L
a vida es bella, me dijo cuando le confié mi desconsuelo y mi decepción. Para darle una oportunidad ¿a la vida?, para darme una oportunidad me esforcé en encontrar la belleza de la vida. Era el principio de la primavera, de modo que las jacarandas en flor me llamaron la atención; las calles alineadas de jacarandas, las banquetas tapizadas de la flor lila, quería cubrirme con su color y suavidad. Las buganvillas me deslumbraron más al adentrarse la estación, una y otra vez subía la calle de la Amargura con tal de ver la casa rosa casi tapizada de morado buganvilla y hojas verdes, la barda sobre la que se desbordaba la frondosa planta. Quería fotografiarla para verla de más cerca, impregnar mi vista de ella, persuadirme de que la vida es bella. Tiene brillos y sombras, la oí decir, como la sombra debajo del hule tupido.
Al melancólico hay que decirle que la vida es bella y esperar que encuentre la belleza de la vida que lo anime y lo distraiga de la muerte. Yo encontré las jacarandas, las buganvillas y los hules.
Entonces me pregunté aun sin querer por qué cuando alguien muere los vivos a su alrededor procuran consolarse con frases como la que afirma que el difunto Pasó a mejor vida, Se libró del valle de lágrimas, Dejó de sufrir.
La vida es bella, ¿pero hay una vida mejor que la vida bella? La vida es bella, ¿pero es un valle de lágrimas? La vida es bella, ¿pero hace sufrir?
Me encontraba en la mesa del rincón de mi café en Brava.

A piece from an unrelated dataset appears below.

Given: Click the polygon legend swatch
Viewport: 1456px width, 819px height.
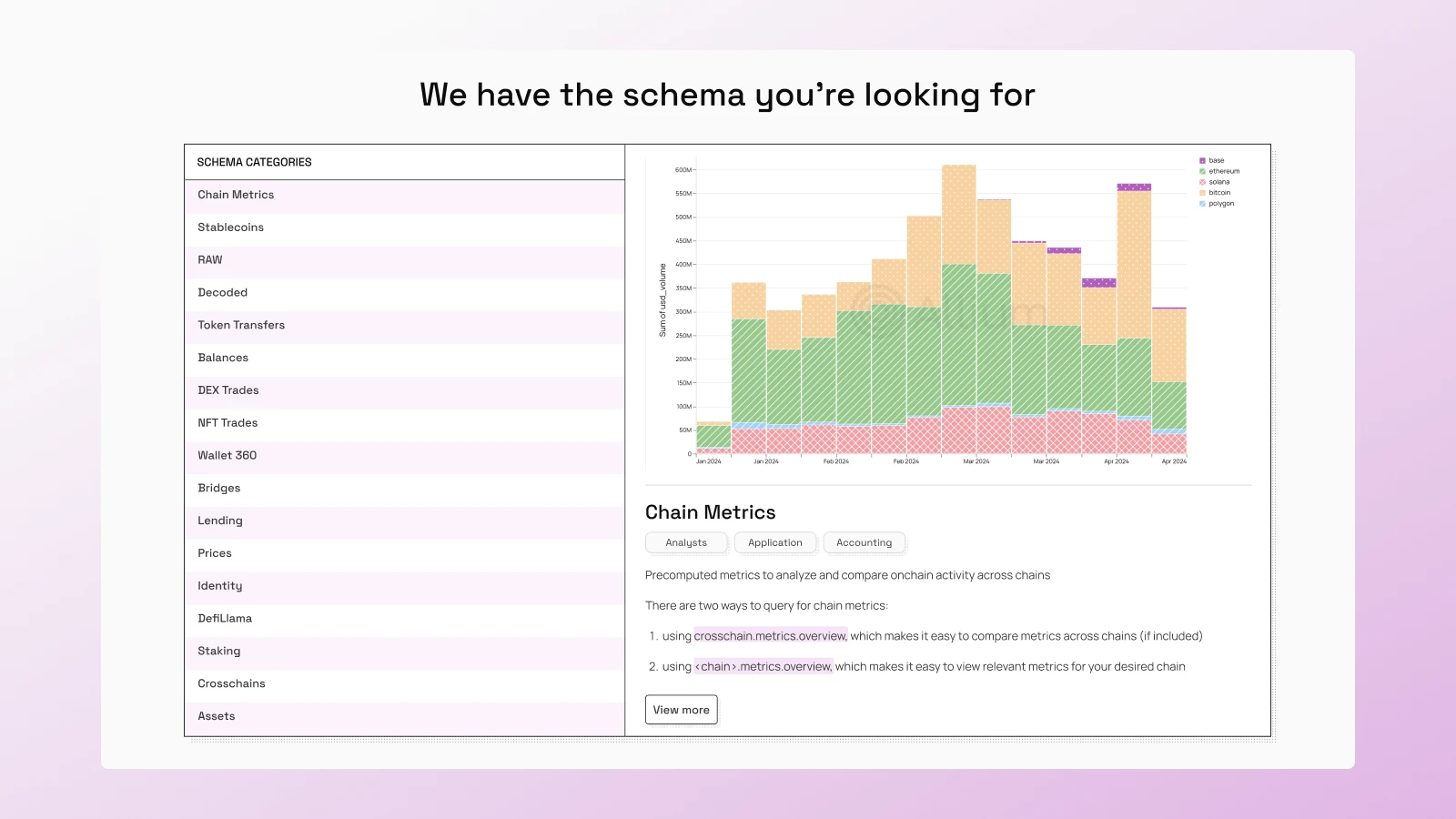Looking at the screenshot, I should pos(1202,204).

Jugaba –es un decir– con el lápiz entre los dedos indecisa en cuanto a qué escribir. El espacio de mi columna en La Voz Brava me esperaba en blanco y me afligía. En momentos como éste no es raro que una escritora tema que no escribirá más, así de patente es el vacío que ve en su futuro, así de angustioso.

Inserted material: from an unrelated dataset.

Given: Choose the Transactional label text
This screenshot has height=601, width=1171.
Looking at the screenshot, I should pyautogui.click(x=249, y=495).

Mis reflexiones eran, o parecían ser, inconexas. Estaban demasiado espaciadas unas de otras como para poder atarlas sin que se dieran cuenta. Hay quienes ya vivieron, pensaba; y hay quienes tienen la vida por delante. Quienes ya vivieron, no sé si llegaron a saberlo y si lograron gozar; tampoco sé cómo encontraron la vida que vivieron, si bella o qué. Y me pregunto si quienes tienen la vida por delante encontrarán que la vida es bella o lo bella que es la vida que les pintan. El sufriente pasa la vida cabizbajo, sin ver la belleza de la vida. Habría que jalarle el pelo por la nuca y obligarlo a alzar la cabeza y abrir los ojos, la cabeza pesada –¡cuánta bruma carga! Hay que forzarlo a abrir los ojos y ver. Si opone resistencia habría entonces que preguntarle si lo que quiere es pasar a una vida mejor de una vez.

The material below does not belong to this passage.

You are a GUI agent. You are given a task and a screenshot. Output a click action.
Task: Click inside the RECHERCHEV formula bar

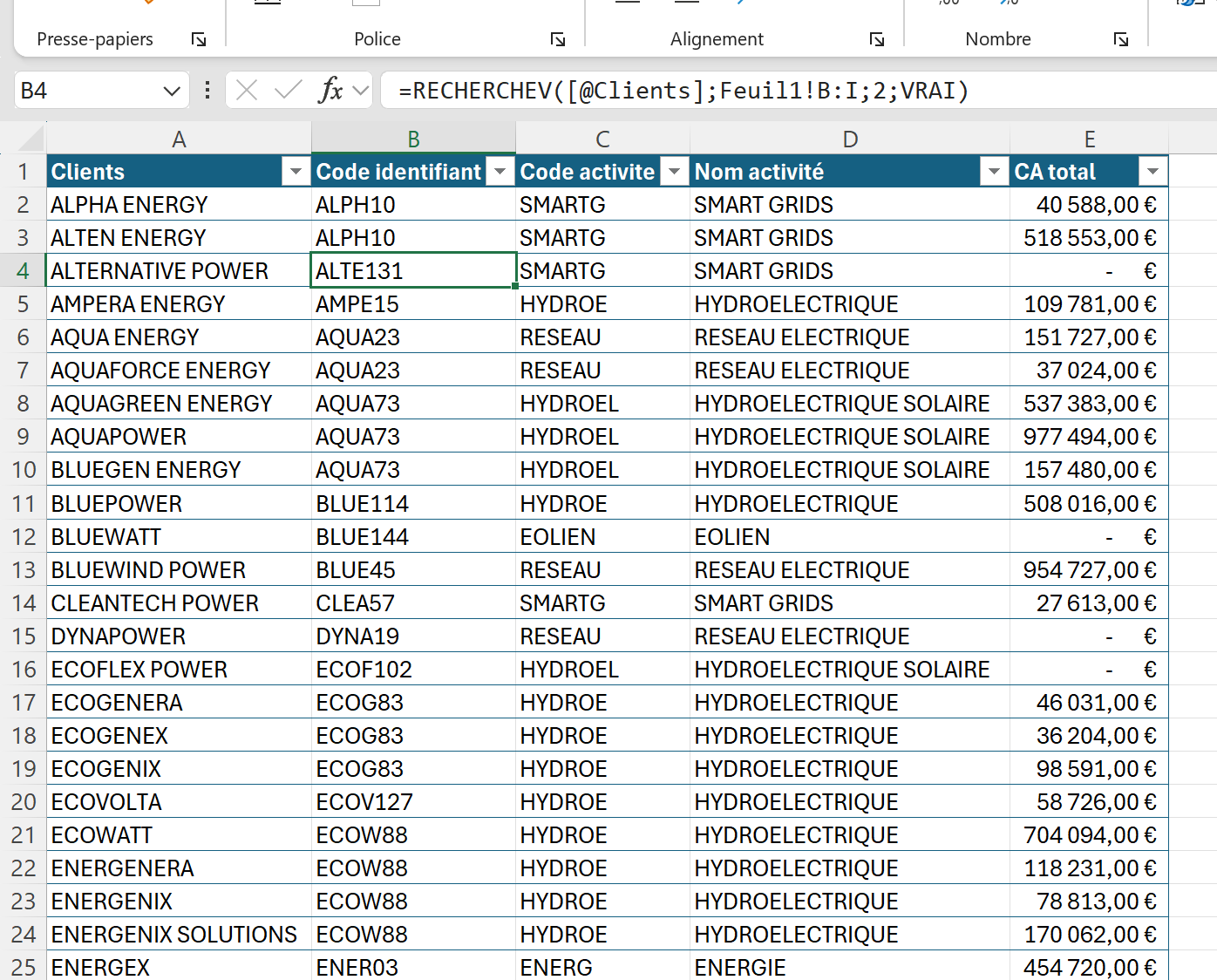(x=785, y=91)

En eso vi a una joven madre entrar al café con su niña de la mano. Me fijé en lo finamente que la mamá se conducía y lo bien vestida que estaba y en que la hija, de uniforme de colegio, una y otra vez giraba la cabeza hacia atrás, como para ver si alguien la seguía o para sentir que al mismo tiempo se mecía su pelo rubio, recogido con un listón y largo hasta debajo de los hombros. Más que delgada, era flaca. Daba la impresión de estar en movimiento continuo; era ligera, la mano suelta llevaba el ritmo del cabello, del cuello que giraba. La mamá la alertó del escalón que subir para entrar; parecía conocer la costumbre de la pequeña de comportarse como un pajarito, brincando y agitándose, ajena al peligro posible de tropezarse con escalones o seguir de frente contra puertas de vidrio cerradas.
Algo que comer
, tarareaba la niña a la vez que la mamá la colocaba enfrente de una mesa contra la pared, rodeada de tres sillas. Aquí está una silla; siéntate
, informaba y ordenaba la joven madre que, mientras tanto, se dirigiría al mostrador a pedir algo que comer para su hija, que tardó en sentarse. Primero, tentando se cercioró de cuántas sillas más rodeaban la mesa; luego eligió la de en medio y, no sin dificultad, logró jalarla lo suficiente para sentarse en ella sin que el borde de la mesa la apretara. Una vez sentada, con la espalda hacia el salón y la cara hacia la pared, estuvo extendiendo un rato los dos bracitos blancos a los lados al mismo tiempo, como alas, y tanteando si las otras dos sillas estaban desocupadas. Cuando la mamá le acercó el plato con una rebanada de pastel le ordenó ayudarse a comer cada bocado con tenedor y cuchara, que puso entre sus dedos, lo correcto para una niña como ella, limpia y bien educada, con la vida por delante.